Batch Learning from Bandit Feedback
When: Thursday, September 13, 2018 @ 11am
Where: 1043 ERF
In this talk, I will explore learning methods for batch learning from logged bandit feedback (BLBF). Following the inductive principle of Counterfactual Risk Minimization for BLBF, this talk presents an approach to training linear models and deep networks from propensity-scored bandit feedback. Related to this, the talk also touches on the use of observational partial-information feedback in the context of learning-to-rank.
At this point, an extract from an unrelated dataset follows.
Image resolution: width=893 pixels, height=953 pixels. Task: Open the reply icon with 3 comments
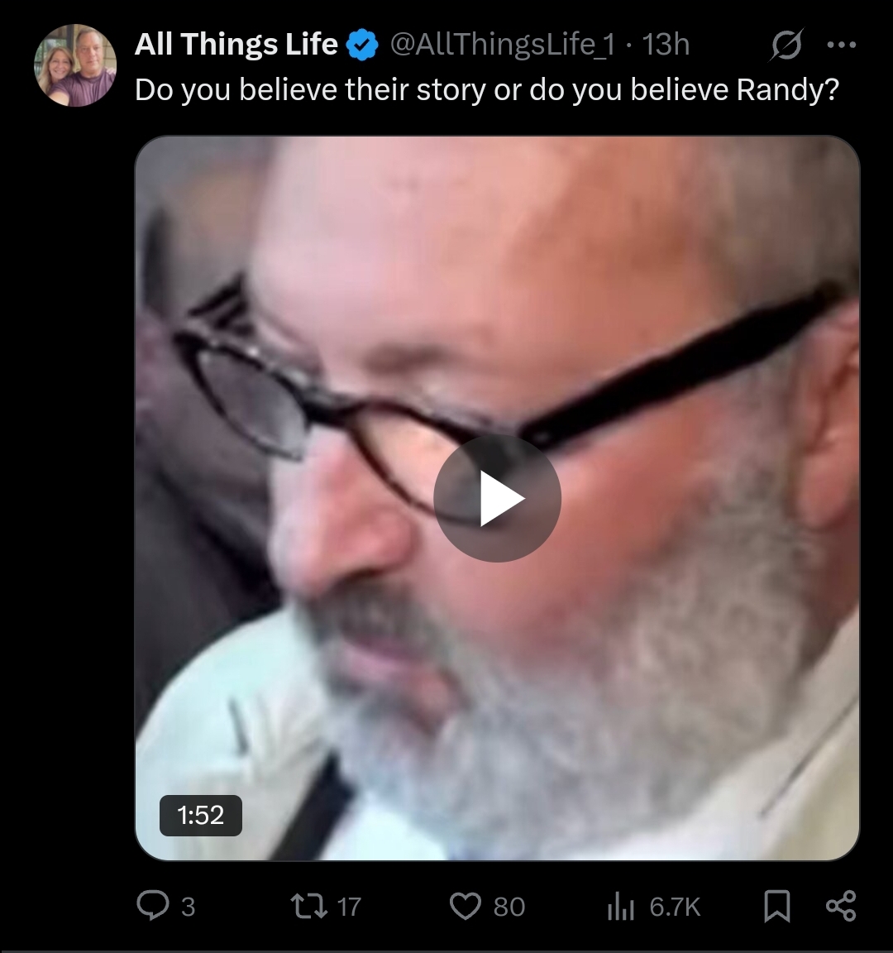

Abstract: Every time a system places an ad, presents a search ranking, or makes a recommendation, we can think about this as an intervention for which we can observe the user’s response (e.g. click, dwell time, purchase). Such logged intervention data is one of the most plentiful types of data available, as it can be recorded from a variety of systems (e.g., search engines, recommender systems, ad placement) at little cost. However, this data provides only partial-information feedback — aka “bandit feedback” — limited to the particular intervention chosen by the system. We don’t get to see how the user would have responded, if we had chosen a different intervention. This makes learning from logged bandit feedback substantially different from conventional supervised learning, where “correct” predictions together with a loss function provide full-information feedback. It is also different from online learning in the bandit setting, since the algorithm does not assume interactive control of the interventions.
Biography: Thorsten Joachims is a Professor in the Department of Computer Science and in the Department of Information Science at Cornell University. His research interests center on a synthesis of theory and system building in machine learning, with applications in information access, language technology, and recommendation. His past research focused on counterfactual and causal inference, support vector machines, text classification, structured output prediction, convex optimization, learning to rank, learning with preferences, and learning from implicit feedback. In 2001, he finished his dissertation advised by Prof. Katharina Morik at the University of Dortmund. He is an ACM Fellow, AAAI Fellow, and Humboldt Fellow.